I rather like it when threads go off a bit tangentially. It mimics real life coffee-house discussions.
 
this all sounds like moral relativism to me. the one thing that pretty much everyone agrees on is that slavery is wrong always and everywhere. only a relativist could find a way to say that under certain conditions it is a good thing or simply cannot be judged to be good or bad. i thought catholics were against moral relativism?

rocinante
We are.

The scripture, “All things work out to the good of those who love God and are called to serve Him” does not say anything about slavery.
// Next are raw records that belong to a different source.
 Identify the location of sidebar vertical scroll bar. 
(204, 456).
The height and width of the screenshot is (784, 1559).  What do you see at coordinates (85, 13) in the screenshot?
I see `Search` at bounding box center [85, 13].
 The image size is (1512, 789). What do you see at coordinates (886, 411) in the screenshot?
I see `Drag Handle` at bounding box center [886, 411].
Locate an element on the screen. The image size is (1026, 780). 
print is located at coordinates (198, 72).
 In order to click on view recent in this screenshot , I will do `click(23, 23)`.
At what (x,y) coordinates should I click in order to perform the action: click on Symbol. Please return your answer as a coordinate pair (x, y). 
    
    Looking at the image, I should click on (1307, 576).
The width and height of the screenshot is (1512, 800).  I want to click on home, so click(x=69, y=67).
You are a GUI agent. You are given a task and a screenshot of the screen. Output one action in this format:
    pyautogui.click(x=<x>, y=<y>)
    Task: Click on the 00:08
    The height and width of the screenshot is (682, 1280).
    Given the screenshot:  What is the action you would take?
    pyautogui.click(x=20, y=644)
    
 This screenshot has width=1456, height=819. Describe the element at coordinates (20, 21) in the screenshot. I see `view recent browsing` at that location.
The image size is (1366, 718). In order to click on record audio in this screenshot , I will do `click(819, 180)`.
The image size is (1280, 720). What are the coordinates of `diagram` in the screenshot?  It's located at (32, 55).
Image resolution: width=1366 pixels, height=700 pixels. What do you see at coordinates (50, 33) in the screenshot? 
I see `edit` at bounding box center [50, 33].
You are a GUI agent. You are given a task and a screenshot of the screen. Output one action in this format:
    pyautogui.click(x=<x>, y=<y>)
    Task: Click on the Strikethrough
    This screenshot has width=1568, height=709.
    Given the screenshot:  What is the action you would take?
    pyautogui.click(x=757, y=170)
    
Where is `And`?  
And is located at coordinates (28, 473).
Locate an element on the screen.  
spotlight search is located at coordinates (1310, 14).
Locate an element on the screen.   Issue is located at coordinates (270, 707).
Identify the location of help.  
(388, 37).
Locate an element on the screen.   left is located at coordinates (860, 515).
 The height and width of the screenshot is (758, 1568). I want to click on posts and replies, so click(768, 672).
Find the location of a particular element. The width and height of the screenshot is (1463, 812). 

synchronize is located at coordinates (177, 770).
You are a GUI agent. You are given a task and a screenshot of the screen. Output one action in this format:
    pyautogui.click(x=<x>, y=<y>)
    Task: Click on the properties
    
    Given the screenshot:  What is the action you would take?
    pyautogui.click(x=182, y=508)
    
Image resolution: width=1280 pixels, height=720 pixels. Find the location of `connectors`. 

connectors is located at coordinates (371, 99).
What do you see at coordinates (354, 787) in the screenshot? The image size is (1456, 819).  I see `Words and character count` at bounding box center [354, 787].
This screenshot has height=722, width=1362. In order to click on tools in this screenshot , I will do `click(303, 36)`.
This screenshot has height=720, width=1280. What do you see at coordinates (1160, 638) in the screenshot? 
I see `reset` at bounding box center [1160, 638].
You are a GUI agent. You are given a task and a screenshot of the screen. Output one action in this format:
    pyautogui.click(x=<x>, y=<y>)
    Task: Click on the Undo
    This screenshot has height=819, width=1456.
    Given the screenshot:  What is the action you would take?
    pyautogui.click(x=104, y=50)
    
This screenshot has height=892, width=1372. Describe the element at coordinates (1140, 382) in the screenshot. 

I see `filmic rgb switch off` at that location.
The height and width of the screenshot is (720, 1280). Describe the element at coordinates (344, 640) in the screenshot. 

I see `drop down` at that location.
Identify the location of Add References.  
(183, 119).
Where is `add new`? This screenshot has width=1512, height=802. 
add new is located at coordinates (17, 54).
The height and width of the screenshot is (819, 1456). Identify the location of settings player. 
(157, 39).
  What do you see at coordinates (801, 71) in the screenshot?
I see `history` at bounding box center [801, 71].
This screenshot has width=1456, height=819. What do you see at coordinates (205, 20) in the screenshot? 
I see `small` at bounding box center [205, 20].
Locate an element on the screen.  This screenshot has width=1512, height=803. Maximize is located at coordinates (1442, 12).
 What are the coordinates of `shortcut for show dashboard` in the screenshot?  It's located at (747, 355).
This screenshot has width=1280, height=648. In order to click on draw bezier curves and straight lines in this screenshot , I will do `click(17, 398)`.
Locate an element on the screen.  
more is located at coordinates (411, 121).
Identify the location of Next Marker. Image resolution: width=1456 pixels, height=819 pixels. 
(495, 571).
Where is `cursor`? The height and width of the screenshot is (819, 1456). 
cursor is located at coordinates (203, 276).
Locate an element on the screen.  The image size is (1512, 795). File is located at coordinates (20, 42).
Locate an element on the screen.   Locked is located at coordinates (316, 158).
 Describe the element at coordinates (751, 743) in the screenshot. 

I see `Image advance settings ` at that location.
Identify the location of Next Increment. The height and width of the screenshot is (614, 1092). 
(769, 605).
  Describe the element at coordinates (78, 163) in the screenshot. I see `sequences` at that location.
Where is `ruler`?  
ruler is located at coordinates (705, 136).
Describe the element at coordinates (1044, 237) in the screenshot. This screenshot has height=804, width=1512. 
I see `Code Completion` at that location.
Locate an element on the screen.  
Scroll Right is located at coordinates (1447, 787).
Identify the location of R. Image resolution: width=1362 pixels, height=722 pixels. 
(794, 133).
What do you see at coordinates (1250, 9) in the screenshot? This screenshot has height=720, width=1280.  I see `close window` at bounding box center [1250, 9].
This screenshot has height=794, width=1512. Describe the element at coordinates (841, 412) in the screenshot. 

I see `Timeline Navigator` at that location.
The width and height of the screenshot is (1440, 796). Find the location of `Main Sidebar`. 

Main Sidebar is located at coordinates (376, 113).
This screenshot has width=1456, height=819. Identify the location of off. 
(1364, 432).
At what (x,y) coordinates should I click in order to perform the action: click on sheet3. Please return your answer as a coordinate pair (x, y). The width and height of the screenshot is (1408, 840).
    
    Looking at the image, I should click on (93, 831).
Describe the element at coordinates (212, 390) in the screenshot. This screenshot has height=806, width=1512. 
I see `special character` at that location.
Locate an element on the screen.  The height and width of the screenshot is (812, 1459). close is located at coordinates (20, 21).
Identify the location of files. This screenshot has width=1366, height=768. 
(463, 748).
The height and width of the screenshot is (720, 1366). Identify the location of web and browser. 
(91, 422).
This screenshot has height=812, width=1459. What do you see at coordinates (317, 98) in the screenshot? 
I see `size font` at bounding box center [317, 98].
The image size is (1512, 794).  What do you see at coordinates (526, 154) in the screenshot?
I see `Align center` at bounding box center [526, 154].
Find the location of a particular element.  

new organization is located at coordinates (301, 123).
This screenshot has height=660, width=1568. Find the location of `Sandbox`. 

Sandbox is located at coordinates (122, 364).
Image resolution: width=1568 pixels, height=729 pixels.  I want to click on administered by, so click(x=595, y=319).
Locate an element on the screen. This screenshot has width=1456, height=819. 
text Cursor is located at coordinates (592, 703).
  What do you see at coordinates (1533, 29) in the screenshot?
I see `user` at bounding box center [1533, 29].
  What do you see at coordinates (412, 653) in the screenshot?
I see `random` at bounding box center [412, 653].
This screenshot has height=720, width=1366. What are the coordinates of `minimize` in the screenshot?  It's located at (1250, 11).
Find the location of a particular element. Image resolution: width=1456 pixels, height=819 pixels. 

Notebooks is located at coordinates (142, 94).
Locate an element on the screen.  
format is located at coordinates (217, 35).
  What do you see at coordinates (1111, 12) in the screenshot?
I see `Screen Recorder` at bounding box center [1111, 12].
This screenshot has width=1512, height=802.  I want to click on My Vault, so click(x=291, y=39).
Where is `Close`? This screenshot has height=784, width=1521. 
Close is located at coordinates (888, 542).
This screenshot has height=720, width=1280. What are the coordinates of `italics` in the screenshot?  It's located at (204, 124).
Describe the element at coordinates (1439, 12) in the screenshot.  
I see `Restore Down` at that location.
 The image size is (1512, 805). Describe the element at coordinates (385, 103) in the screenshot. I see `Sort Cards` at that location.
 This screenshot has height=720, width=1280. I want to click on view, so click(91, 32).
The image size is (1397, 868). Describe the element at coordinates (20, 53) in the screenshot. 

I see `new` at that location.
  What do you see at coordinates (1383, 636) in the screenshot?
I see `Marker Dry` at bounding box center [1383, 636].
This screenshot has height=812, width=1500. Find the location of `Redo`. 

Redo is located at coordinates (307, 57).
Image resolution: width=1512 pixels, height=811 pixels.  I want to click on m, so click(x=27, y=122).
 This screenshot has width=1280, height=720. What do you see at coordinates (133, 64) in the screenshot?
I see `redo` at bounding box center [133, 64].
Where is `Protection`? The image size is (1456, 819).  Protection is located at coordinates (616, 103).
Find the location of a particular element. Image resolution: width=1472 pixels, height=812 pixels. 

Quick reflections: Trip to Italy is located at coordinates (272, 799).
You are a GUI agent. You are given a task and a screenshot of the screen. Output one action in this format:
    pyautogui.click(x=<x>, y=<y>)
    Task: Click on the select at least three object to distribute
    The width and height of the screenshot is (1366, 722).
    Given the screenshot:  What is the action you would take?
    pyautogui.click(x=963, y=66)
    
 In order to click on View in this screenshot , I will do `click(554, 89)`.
It speaks of all ill-will among humans toward their fellow creatures, as well as of people who have goodwill toward all things…

The only time that relativism came into my post, was when I put God outside the picture; then slavery depended upon whether or not one had a good or bad slave master/owner as to whether the slave had a good or bad experience. Understand?
With God in the picture, slavery is bad because the slave owner then envies (10th Commandment, a shalt not) God’s property. All creation and everything or being in it are God’s property. Unless they choose not to be. Then, that gives the lesser “power-that-be”, Satan, a chance to grab that wandering soul. Or souls.

To be honestly ignorant of the spirit world is one thing. But, to have learned of or to have heard of the spirit world and reject that knowledge is quite another thing.